WARUM DAS WICHTIG IST
Hätte Gott die Sünde einfach ignoriert, hätte Gerechtigkeit nichts bedeutet. Heiligkeit wäre nur ein Wort gewesen. Und Liebe wäre oberflächlich gewesen, die Art, die lächelt und sagt, alles sei in Ordnung, wenn alles nicht in Ordnung ist. Aber Gott hat das nicht getan. Er wählte einen Weg, auf dem ehrlich mit der Sünde umgegangen wird, Menschen wirklich gerettet werden und Liebe vollständig und dauerhaft gezeigt wird.

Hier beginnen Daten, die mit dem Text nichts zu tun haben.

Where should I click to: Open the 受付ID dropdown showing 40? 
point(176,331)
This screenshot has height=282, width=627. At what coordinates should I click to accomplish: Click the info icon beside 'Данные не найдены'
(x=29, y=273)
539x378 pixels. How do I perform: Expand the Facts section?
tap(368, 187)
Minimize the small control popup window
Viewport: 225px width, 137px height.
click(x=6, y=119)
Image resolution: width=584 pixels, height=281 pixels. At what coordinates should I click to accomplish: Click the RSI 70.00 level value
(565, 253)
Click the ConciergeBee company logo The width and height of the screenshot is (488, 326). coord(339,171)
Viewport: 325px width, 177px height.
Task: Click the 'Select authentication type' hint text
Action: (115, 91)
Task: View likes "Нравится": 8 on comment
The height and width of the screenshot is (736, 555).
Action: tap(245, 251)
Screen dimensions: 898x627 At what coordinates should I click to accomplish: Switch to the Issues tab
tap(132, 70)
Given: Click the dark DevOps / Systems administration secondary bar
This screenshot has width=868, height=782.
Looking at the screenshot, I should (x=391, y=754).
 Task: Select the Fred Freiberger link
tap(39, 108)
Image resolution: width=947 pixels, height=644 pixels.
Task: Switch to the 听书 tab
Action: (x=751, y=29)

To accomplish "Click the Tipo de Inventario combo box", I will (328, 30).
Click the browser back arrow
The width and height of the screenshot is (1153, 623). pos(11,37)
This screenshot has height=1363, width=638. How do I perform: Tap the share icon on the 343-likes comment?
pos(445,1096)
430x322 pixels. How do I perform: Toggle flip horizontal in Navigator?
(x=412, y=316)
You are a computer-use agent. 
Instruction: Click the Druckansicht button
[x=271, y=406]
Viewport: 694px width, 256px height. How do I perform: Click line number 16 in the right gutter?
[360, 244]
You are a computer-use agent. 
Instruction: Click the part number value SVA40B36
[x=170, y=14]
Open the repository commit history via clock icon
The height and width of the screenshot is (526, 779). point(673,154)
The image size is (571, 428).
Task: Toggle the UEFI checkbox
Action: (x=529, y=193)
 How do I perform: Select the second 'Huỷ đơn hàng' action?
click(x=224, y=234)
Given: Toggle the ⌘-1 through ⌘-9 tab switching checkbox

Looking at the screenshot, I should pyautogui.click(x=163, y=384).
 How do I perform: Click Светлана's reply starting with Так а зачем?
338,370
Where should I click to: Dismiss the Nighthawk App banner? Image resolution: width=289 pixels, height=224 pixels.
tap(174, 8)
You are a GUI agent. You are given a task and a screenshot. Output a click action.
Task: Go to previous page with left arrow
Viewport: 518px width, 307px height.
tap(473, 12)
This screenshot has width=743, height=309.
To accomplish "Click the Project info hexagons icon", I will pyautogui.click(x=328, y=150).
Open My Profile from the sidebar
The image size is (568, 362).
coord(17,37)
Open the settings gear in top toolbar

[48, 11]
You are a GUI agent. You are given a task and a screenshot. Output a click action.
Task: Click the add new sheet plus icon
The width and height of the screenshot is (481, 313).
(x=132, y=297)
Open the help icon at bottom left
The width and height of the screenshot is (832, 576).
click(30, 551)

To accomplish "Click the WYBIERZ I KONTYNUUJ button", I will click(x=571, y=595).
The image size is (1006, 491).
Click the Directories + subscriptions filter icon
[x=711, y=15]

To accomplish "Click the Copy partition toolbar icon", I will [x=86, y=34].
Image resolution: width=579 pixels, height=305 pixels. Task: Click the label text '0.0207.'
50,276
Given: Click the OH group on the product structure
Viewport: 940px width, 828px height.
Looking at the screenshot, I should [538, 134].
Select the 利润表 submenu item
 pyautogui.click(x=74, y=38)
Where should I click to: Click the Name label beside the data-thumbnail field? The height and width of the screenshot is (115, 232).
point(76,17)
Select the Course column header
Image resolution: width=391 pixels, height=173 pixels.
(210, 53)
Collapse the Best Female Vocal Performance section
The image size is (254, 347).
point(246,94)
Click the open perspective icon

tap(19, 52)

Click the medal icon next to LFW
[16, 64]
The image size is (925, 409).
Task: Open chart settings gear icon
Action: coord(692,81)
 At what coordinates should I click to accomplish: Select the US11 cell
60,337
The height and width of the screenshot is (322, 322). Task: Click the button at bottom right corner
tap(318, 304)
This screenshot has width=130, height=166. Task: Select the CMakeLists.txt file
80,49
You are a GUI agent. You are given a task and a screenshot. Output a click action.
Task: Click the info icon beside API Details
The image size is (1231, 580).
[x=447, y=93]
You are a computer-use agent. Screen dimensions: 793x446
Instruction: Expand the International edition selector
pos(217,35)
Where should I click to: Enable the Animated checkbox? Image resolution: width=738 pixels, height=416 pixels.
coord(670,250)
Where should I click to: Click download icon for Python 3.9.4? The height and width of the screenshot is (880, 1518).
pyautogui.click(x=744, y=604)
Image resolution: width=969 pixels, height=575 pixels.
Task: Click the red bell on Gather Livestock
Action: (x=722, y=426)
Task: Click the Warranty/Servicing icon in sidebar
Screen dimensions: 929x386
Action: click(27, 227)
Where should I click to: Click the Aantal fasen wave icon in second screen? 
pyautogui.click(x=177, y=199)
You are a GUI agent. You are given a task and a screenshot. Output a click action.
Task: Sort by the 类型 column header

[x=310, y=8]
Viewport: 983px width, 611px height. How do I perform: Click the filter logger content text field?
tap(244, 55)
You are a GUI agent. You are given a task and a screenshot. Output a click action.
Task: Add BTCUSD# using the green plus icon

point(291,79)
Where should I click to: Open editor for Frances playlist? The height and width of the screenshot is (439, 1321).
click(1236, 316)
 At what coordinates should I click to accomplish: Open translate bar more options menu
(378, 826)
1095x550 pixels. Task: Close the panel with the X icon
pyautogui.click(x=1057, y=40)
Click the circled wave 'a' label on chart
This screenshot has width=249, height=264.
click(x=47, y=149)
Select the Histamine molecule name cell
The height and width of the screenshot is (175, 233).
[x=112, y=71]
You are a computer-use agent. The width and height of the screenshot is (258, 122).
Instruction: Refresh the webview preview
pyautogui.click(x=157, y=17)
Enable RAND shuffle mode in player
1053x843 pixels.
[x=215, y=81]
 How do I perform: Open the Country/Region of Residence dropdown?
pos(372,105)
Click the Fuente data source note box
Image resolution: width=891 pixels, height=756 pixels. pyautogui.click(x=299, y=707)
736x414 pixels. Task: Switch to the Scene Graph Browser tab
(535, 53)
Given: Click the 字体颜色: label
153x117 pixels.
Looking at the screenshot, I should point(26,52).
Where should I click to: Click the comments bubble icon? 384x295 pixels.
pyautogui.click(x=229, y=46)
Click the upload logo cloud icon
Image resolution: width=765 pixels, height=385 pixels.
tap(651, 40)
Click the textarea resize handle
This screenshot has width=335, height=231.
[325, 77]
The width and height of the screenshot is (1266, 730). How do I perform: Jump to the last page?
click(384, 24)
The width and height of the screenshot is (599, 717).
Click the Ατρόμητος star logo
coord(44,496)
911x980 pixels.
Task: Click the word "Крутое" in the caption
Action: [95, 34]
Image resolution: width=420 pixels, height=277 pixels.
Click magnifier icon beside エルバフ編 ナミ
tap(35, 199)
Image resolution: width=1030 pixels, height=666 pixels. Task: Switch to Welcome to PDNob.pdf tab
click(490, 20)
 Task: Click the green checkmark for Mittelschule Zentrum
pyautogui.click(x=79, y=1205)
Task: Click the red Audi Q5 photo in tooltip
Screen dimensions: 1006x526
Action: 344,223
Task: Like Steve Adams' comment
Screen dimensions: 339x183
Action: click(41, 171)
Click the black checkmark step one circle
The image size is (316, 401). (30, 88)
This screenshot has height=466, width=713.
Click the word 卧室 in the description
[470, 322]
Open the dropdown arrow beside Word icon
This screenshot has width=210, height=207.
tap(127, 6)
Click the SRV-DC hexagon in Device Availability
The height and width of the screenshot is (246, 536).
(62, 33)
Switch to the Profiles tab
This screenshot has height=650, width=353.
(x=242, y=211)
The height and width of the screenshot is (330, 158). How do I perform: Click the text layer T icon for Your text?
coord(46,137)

Das Kreuz ist keine Brutalität. Es ist keine gewalttätige Geschichte ohne Bedeutung. Es ist Liebe, mit der ein echter Preis verbunden ist.
KERNERKENNTNIS
Gott hat nicht den einfachsten Ausweg gewählt. Er wählte den einzigen Weg, der sowohl seine Gerechtigkeit als auch seine Liebe vollständig bewahrte.
ERKLÄRUNG
Dir wurde nicht billig vergeben. Du wurdest zum höchstmöglichen Preis erlöst. Durch Blut, durch Opfer und durch eine Liebe, die dich erwählt hat, noch bevor du dich jemals für Ihn entschieden hast.
FAZIT
Das Kreuz beweist dies. Gott wollte dich nicht einfach nur retten. Er wollte es auf eine Weise tun, die richtig, vollständig und voller Liebe war. Und das hat Er getan.